Look up the phrase “wailing and gnashing of teeth” and you’ll see a picture of West Virginia legislators. They did a lot of that this year, before approving a budget acceptable to Gov. Earl Ray Tomblin.

Remember all the complaints about spending cuts for state agencies? About how terrible things were going to happen?

As approved by lawmakers, the general revenue budget for fiscal 2017, which starts July 1, includes $4,187,373,287 in spending. Let’s round it off to $4.187 billion.

Now, compared to the current year’s budget of $4.305 billion, the FY 2017 plan seems to reflect a spending cut of about $118 million. That’s a 2.7 percent spending cut, right?

Well, as insignificant as a 2.7 percent trim seems, wrong.

Lots of gimmicks including a $51.8 million transfer from the Rainy Day Fund are being used to ensure we don’t end the current fiscal year in the red. But as revenue plummeted earlier this year, Tomblin ordered state agencies to reduce their spending by $94.3 million.

Assuming that actually happened, general revenue fund spending for the current year will be only $4.211 billion, not the $4.305 billion planned in spring of 2015.

Sit down before you do the math on the difference between what we’re actually going to spend this year and what the FY 2017 budget calls for next year.

It’s just $24 million. In other words, the actual spending cut included in the FY 2017 budget is only 0.6 percent.

Given months to plan for it, could you and your family reduce spending by 0.6 percent next year? Of course you could – and for most people, it wouldn’t be particularly difficult. You might have to give up a few luxuries, but chances are you wouldn’t be required to spend a dime less on necessities.

Many Mountain State residents have had to cut spending by far more during recent years. Some have lost their jobs entirely. Others have had to cope with no pay raises at the same time the cost of living increased.

But not state government. The folks in Charleston lead charmed fiscal lives. That is no accident, of course. Decades of practice in thwarting anyone who tries to get government under control have paid off.

Remember one of the threats about what would happen if substantive spending cuts were demanded? State aid to county school systems would be reduced. After the governor’s midyear spending cut, the state aid account was left with about $1.742 billion for the year. The new budget includes $1.766 billion for the purpose. So the next time you hear a local board of education complaining about state aid cuts, be skeptical (though some will see support cut because their local property tax bases have increased).

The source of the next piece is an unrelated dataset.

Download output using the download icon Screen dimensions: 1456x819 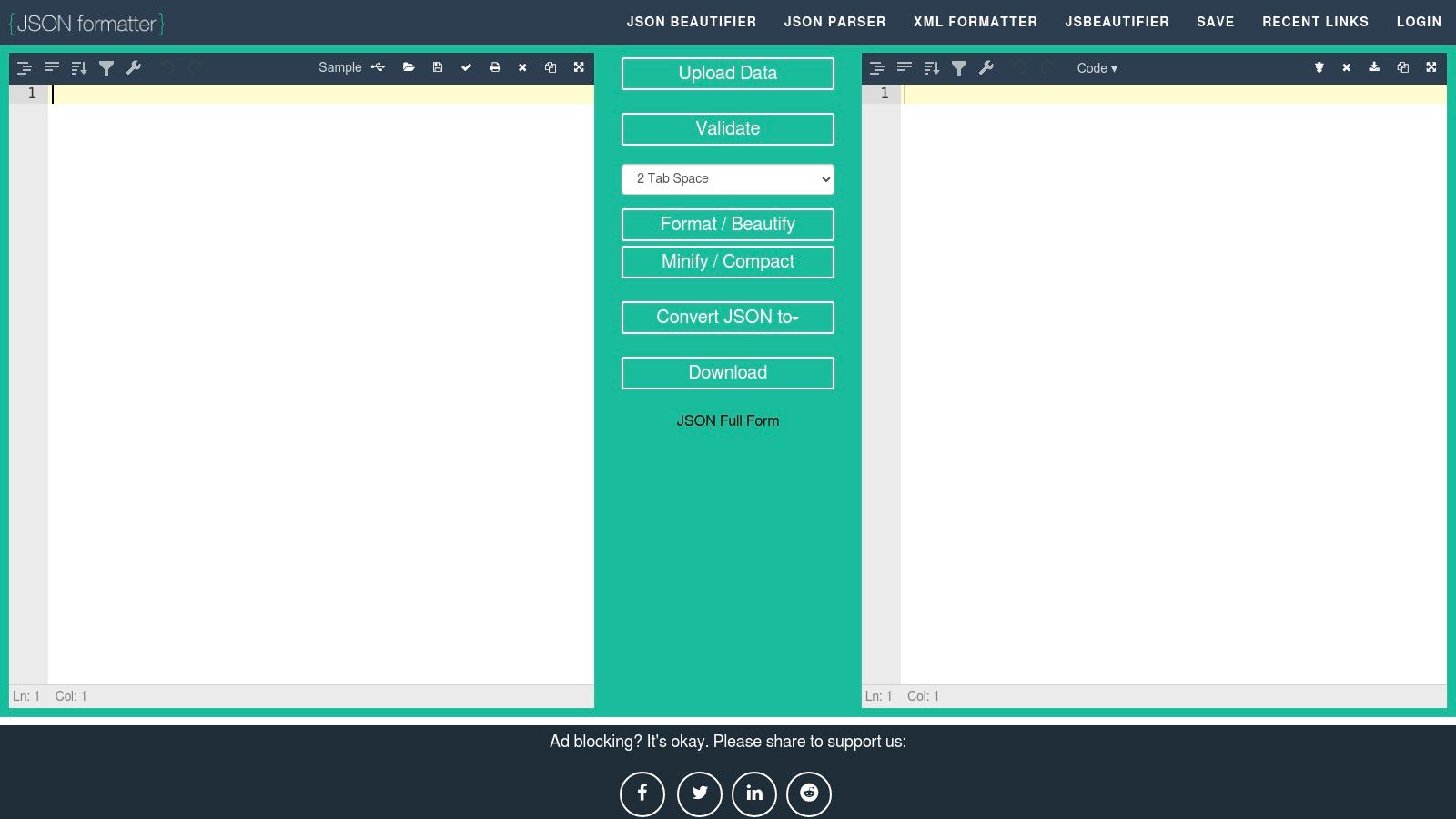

The bottom line is that liberal legislators and the bureaucrats have gotten away with it once again. They were so effective in scaring people with “sky is falling” tactics and warnings about a “government shutdown” that most people in Charleston ran from meaningful spending cuts as if a Zika-carrying mosquito was chasing them.

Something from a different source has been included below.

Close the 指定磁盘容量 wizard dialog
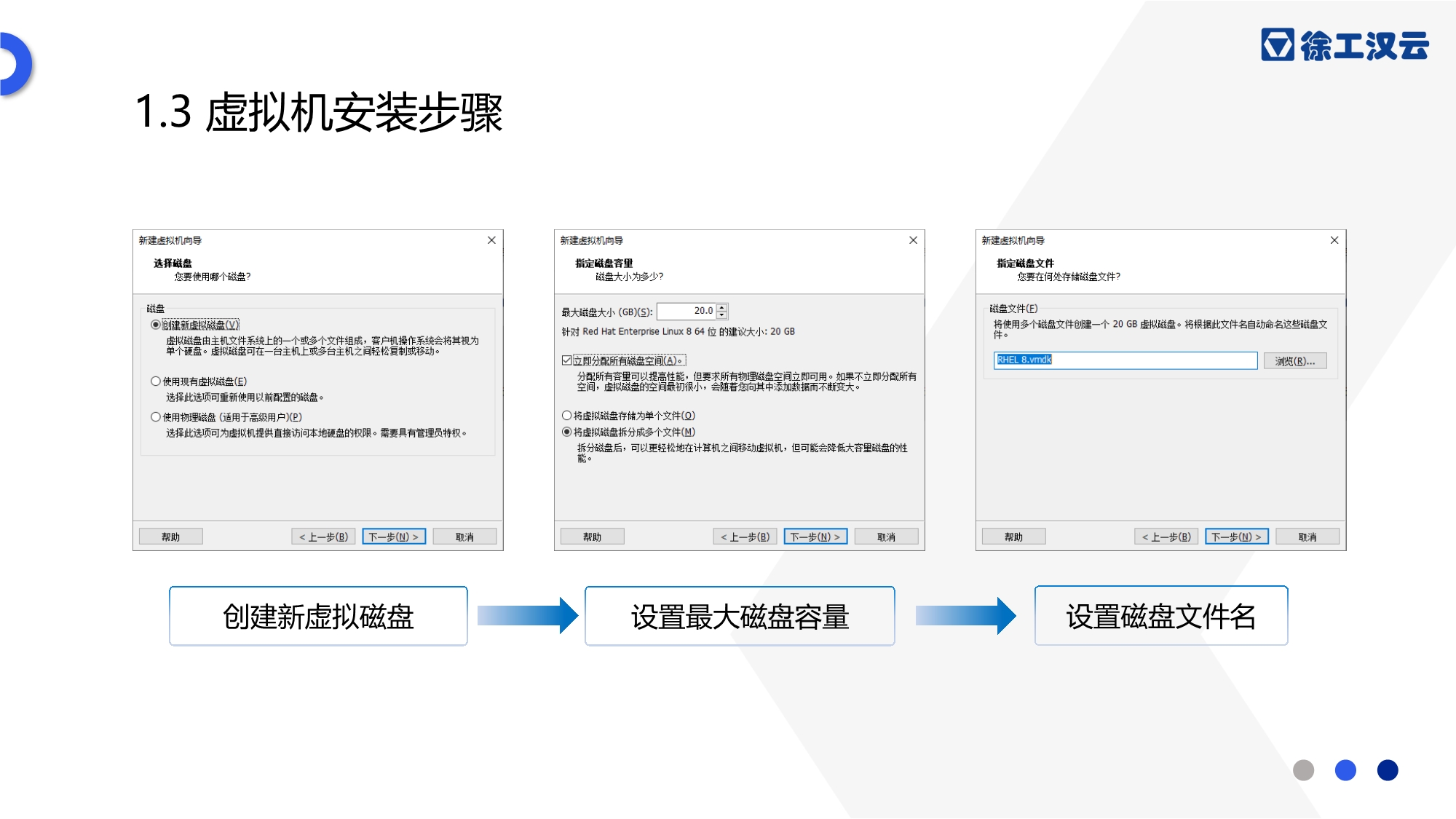Viewport: 1456px width, 819px height. coord(913,240)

One last note: Often when I write columns on state spending, I hear from people in Charleston telling me either that I just don’t understand or that my numbers are wrong.

Well, my sources include the budget bill approved by the Legislature, available at the website www.legis.wv.us. Click “Bill Status,” then select “Completed Legislation” to find the bill. Information on the current budget came from the state Budget Office, at www.budget.wv.gov. A variety of information on current and past budgets can be found there. Finally, for the governor’s midyear spending cut, Secretary of State Natalie Tennant’s website at www.wvsos.com. Click “Searchable Databases and Online Services,” then “Executive Records Search,” then “Executive Orders” to see mandates issued by governors for many years.

See for yourself.

As far as “you just don’t understand,” maybe I’ll have to plead guilty. But so will a couple of hundred thousand other West Virginians.